▶ **ACTIVITY**:
Each line from the line containing "Screen dimensions: 2463x1492" through the last line of the entries is to be reproduced exactly as it stands.

▶ **EXERCISE INPUTS**:
* * * * * * *
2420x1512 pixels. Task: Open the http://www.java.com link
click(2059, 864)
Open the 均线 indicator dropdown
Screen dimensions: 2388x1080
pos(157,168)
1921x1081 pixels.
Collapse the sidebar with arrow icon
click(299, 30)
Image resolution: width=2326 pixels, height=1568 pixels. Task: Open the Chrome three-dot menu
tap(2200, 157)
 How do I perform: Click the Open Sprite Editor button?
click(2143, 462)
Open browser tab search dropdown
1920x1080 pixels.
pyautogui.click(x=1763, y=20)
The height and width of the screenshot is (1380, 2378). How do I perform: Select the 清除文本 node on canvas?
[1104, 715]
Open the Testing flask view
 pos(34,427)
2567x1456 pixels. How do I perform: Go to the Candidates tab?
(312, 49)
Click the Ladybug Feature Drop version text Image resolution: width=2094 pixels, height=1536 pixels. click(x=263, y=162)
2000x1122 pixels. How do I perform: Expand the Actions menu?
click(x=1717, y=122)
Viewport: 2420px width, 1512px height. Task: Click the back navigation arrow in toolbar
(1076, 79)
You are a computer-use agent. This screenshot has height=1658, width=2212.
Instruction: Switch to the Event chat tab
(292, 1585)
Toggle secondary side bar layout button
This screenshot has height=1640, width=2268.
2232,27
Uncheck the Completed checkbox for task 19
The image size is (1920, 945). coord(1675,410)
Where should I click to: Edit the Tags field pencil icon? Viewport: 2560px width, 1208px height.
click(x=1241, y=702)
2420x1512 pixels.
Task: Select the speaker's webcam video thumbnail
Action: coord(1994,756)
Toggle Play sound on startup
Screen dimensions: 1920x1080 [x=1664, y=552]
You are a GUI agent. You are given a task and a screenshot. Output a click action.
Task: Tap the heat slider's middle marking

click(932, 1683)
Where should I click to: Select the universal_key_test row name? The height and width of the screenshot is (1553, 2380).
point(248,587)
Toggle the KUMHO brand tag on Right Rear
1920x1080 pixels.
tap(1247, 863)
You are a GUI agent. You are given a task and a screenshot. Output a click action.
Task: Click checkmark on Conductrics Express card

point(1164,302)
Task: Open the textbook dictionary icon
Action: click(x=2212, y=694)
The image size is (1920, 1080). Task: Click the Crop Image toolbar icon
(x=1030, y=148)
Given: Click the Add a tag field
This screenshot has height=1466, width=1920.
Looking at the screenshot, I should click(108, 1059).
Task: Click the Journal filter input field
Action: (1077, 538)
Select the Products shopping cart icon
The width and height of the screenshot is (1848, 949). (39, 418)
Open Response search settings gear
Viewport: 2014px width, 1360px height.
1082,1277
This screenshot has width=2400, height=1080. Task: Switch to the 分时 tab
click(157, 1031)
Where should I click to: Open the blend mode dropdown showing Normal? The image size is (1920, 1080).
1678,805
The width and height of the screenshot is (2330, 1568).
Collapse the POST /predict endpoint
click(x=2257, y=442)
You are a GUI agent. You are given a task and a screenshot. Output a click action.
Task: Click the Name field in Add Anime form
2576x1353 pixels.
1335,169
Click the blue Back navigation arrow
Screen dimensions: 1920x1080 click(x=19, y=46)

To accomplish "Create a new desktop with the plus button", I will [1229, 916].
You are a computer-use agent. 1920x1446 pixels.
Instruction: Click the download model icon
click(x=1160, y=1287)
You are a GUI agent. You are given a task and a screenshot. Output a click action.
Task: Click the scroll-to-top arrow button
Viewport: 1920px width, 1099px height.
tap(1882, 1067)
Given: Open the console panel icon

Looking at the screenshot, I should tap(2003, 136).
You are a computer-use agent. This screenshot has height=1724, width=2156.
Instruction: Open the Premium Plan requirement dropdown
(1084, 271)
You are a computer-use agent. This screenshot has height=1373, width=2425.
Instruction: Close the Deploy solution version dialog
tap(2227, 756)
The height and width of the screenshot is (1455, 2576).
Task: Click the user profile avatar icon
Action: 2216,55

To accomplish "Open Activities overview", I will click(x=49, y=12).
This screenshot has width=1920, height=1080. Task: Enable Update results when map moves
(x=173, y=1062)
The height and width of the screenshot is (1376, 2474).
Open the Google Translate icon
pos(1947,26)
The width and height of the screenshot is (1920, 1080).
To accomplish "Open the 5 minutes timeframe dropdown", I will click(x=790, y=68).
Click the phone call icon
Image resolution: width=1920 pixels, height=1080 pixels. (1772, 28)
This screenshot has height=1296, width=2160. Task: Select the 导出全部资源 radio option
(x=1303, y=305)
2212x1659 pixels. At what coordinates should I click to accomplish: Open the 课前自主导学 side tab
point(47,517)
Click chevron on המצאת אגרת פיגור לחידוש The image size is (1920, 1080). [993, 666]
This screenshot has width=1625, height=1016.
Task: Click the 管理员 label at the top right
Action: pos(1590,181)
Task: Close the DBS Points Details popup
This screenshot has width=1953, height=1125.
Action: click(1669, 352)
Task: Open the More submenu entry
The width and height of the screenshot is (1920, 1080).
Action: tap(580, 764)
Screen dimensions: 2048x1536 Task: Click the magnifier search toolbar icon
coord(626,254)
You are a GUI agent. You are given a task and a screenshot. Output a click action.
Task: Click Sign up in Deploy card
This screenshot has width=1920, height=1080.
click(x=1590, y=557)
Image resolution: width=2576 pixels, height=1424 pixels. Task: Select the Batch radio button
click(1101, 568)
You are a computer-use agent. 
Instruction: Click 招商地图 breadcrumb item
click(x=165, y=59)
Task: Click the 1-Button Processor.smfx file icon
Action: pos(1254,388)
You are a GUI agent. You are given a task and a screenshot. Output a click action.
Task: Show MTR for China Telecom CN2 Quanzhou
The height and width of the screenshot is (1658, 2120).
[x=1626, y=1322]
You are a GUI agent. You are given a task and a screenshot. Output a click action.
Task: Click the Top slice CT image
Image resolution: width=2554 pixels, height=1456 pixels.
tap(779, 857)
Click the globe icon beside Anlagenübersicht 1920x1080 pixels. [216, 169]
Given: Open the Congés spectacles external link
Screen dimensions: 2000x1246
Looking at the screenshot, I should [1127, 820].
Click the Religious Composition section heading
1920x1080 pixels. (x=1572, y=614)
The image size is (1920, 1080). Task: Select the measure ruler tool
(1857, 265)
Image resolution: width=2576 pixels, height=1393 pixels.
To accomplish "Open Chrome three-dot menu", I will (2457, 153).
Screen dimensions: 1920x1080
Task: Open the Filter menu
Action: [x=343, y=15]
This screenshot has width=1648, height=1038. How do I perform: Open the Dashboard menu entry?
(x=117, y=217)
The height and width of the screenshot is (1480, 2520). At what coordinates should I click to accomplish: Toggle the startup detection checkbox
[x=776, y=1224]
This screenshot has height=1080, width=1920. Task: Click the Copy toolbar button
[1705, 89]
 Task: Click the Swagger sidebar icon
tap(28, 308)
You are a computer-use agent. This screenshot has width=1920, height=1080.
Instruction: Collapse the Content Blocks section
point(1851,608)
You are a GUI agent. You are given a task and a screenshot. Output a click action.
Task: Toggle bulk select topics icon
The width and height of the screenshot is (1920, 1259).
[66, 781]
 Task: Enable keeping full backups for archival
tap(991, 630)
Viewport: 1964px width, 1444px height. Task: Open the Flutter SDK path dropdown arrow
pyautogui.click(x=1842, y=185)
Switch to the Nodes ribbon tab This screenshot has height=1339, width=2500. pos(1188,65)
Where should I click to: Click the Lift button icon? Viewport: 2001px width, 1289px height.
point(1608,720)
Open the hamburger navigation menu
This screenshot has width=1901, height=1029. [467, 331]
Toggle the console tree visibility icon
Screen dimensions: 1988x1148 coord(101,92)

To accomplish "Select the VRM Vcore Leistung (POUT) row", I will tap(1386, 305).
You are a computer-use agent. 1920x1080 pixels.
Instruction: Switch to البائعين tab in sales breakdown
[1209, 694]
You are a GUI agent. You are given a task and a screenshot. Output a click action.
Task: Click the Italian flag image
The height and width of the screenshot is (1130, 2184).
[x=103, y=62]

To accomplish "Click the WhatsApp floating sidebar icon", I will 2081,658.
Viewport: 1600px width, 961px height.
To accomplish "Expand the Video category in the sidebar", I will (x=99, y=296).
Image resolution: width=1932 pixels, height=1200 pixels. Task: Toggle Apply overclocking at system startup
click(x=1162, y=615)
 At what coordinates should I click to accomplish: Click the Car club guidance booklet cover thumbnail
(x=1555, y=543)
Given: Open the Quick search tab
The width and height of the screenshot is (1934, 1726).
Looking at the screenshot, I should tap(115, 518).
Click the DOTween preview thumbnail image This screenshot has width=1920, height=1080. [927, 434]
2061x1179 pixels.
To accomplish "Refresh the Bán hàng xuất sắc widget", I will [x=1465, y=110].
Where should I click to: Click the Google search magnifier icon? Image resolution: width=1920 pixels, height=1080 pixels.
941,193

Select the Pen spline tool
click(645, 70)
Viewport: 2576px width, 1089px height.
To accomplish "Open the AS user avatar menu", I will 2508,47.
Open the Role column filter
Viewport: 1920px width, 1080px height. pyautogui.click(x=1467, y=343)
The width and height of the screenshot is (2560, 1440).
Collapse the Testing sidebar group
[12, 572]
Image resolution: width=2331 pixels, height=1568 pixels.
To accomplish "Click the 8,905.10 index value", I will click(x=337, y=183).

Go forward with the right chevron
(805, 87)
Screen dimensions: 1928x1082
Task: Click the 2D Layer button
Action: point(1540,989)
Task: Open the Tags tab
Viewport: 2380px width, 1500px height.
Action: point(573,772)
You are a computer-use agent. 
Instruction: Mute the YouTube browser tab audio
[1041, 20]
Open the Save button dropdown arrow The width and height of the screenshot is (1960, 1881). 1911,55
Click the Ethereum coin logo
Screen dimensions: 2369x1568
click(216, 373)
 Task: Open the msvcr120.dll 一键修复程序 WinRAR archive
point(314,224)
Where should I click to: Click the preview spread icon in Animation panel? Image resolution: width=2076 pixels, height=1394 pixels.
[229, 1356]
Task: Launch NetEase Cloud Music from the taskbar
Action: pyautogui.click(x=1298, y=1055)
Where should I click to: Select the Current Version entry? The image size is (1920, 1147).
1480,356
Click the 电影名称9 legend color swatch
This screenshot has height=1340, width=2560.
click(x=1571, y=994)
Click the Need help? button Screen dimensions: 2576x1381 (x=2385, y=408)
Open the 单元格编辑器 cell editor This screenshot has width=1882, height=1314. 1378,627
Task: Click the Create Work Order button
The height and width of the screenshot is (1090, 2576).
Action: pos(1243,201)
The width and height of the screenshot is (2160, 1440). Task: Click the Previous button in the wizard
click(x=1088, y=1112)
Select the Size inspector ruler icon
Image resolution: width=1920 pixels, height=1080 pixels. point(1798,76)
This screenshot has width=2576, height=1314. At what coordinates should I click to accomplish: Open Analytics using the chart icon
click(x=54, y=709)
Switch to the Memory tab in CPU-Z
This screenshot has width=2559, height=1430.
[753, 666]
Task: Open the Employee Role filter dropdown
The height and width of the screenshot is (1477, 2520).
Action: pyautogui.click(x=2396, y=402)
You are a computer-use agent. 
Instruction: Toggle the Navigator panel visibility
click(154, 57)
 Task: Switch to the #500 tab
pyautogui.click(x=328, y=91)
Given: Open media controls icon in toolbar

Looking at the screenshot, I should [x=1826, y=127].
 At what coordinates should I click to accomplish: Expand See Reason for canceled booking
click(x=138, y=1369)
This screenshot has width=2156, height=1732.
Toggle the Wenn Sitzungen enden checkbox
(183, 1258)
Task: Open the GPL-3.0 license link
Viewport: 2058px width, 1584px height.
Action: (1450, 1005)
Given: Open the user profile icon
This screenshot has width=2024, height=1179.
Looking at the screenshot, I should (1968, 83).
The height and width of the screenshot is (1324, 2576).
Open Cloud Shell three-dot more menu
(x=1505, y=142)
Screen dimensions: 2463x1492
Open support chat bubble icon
* * * * * * *
▶ **ANSWER SPACE**:
Screen dimensions: 2463x1492
Open support chat bubble icon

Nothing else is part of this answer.